* REQUIREMENT
Rename "Screen dimensions" to "Display size" wherever it occurs in the rows below, and give all the rows back with nothing else changed.

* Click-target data
----
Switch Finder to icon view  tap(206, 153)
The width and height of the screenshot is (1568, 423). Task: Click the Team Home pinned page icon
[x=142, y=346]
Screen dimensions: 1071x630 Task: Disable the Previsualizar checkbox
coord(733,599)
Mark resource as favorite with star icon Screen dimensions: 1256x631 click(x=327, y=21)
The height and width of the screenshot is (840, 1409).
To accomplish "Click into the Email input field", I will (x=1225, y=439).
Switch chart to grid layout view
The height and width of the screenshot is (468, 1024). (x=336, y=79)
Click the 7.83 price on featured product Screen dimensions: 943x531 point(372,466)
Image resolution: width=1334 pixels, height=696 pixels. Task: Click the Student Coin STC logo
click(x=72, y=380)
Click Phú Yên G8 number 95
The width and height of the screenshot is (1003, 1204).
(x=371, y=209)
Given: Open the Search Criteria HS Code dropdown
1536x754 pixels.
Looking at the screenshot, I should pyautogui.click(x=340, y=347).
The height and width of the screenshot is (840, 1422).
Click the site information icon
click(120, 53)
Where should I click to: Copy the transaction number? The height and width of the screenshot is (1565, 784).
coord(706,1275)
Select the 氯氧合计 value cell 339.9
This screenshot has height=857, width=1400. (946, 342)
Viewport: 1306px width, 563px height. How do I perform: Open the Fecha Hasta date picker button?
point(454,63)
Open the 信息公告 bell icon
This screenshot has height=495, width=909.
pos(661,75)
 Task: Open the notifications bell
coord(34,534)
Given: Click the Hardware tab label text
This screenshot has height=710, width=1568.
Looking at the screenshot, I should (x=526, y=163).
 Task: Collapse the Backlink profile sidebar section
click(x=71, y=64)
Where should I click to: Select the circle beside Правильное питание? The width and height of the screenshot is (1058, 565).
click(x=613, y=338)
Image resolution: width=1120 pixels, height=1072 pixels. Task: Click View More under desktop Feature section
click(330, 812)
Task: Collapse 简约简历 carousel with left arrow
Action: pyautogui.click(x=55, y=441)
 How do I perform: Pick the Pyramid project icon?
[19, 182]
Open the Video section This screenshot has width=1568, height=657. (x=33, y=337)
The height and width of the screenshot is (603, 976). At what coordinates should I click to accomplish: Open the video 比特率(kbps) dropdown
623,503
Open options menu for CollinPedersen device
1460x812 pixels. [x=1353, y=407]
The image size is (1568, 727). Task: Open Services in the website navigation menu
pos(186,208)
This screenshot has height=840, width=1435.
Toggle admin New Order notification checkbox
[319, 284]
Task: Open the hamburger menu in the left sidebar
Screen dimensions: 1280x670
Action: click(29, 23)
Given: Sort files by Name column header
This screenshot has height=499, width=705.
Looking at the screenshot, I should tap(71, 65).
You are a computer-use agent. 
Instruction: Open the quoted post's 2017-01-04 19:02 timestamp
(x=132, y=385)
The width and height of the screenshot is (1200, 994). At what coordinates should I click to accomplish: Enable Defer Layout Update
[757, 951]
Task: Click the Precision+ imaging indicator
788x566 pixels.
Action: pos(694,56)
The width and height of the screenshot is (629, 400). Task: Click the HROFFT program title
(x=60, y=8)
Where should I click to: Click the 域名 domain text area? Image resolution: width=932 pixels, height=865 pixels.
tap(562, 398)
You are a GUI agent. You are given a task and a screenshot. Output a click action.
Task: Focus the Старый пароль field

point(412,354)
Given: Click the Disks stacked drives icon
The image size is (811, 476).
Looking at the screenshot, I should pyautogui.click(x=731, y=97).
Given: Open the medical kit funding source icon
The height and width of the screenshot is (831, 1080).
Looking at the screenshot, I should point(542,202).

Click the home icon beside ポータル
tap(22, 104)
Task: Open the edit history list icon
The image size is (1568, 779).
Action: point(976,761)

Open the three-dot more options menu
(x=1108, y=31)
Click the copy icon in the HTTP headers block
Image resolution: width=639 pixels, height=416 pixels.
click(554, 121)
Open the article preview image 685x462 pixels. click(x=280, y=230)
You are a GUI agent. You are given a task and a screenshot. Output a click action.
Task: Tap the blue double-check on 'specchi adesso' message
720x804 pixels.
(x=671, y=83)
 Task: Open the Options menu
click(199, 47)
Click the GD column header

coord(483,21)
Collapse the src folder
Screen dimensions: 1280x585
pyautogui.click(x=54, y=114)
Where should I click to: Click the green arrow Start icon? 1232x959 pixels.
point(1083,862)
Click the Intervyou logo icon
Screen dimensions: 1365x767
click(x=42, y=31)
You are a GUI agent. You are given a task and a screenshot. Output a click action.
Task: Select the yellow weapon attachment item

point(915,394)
----
* EXPECTED ANSWER
Switch Finder to icon view  tap(206, 153)
The width and height of the screenshot is (1568, 423). Task: Click the Team Home pinned page icon
[x=142, y=346]
Display size: 1071x630 Task: Disable the Previsualizar checkbox
coord(733,599)
Mark resource as favorite with star icon Display size: 1256x631 click(x=327, y=21)
The height and width of the screenshot is (840, 1409).
To accomplish "Click into the Email input field", I will (x=1225, y=439).
Switch chart to grid layout view
The height and width of the screenshot is (468, 1024). (x=336, y=79)
Click the 7.83 price on featured product Display size: 943x531 point(372,466)
Image resolution: width=1334 pixels, height=696 pixels. Task: Click the Student Coin STC logo
click(x=72, y=380)
Click Phú Yên G8 number 95
The width and height of the screenshot is (1003, 1204).
(x=371, y=209)
Given: Open the Search Criteria HS Code dropdown
1536x754 pixels.
Looking at the screenshot, I should pyautogui.click(x=340, y=347).
The height and width of the screenshot is (840, 1422).
Click the site information icon
click(120, 53)
Where should I click to: Copy the transaction number? The height and width of the screenshot is (1565, 784).
coord(706,1275)
Select the 氯氧合计 value cell 339.9
This screenshot has height=857, width=1400. (946, 342)
Viewport: 1306px width, 563px height. How do I perform: Open the Fecha Hasta date picker button?
point(454,63)
Open the 信息公告 bell icon
This screenshot has height=495, width=909.
pos(661,75)
 Task: Open the notifications bell
coord(34,534)
Given: Click the Hardware tab label text
This screenshot has height=710, width=1568.
Looking at the screenshot, I should (x=526, y=163).
 Task: Collapse the Backlink profile sidebar section
click(x=71, y=64)
Where should I click to: Select the circle beside Правильное питание? The width and height of the screenshot is (1058, 565).
click(x=613, y=338)
Image resolution: width=1120 pixels, height=1072 pixels. Task: Click View More under desktop Feature section
click(330, 812)
Task: Collapse 简约简历 carousel with left arrow
Action: pyautogui.click(x=55, y=441)
 How do I perform: Pick the Pyramid project icon?
[19, 182]
Open the Video section This screenshot has width=1568, height=657. (x=33, y=337)
The height and width of the screenshot is (603, 976). At what coordinates should I click to accomplish: Open the video 比特率(kbps) dropdown
623,503
Open options menu for CollinPedersen device
1460x812 pixels. [x=1353, y=407]
The image size is (1568, 727). Task: Open Services in the website navigation menu
pos(186,208)
This screenshot has height=840, width=1435.
Toggle admin New Order notification checkbox
[319, 284]
Task: Open the hamburger menu in the left sidebar
Display size: 1280x670
Action: click(29, 23)
Given: Sort files by Name column header
This screenshot has height=499, width=705.
Looking at the screenshot, I should tap(71, 65).
You are a computer-use agent. 
Instruction: Open the quoted post's 2017-01-04 19:02 timestamp
(x=132, y=385)
The width and height of the screenshot is (1200, 994). At what coordinates should I click to accomplish: Enable Defer Layout Update
[757, 951]
Task: Click the Precision+ imaging indicator
788x566 pixels.
Action: pos(694,56)
The width and height of the screenshot is (629, 400). Task: Click the HROFFT program title
(x=60, y=8)
Where should I click to: Click the 域名 domain text area? Image resolution: width=932 pixels, height=865 pixels.
tap(562, 398)
You are a GUI agent. You are given a task and a screenshot. Output a click action.
Task: Focus the Старый пароль field

point(412,354)
Given: Click the Disks stacked drives icon
The image size is (811, 476).
Looking at the screenshot, I should pyautogui.click(x=731, y=97).
Given: Open the medical kit funding source icon
The height and width of the screenshot is (831, 1080).
Looking at the screenshot, I should point(542,202).

Click the home icon beside ポータル
tap(22, 104)
Task: Open the edit history list icon
The image size is (1568, 779).
Action: point(976,761)

Open the three-dot more options menu
(x=1108, y=31)
Click the copy icon in the HTTP headers block
Image resolution: width=639 pixels, height=416 pixels.
click(554, 121)
Open the article preview image 685x462 pixels. click(x=280, y=230)
You are a GUI agent. You are given a task and a screenshot. Output a click action.
Task: Tap the blue double-check on 'specchi adesso' message
720x804 pixels.
(x=671, y=83)
 Task: Open the Options menu
click(199, 47)
Click the GD column header

coord(483,21)
Collapse the src folder
Display size: 1280x585
pyautogui.click(x=54, y=114)
Where should I click to: Click the green arrow Start icon? 1232x959 pixels.
point(1083,862)
Click the Intervyou logo icon
Display size: 1365x767
click(x=42, y=31)
You are a GUI agent. You are given a task and a screenshot. Output a click action.
Task: Select the yellow weapon attachment item

point(915,394)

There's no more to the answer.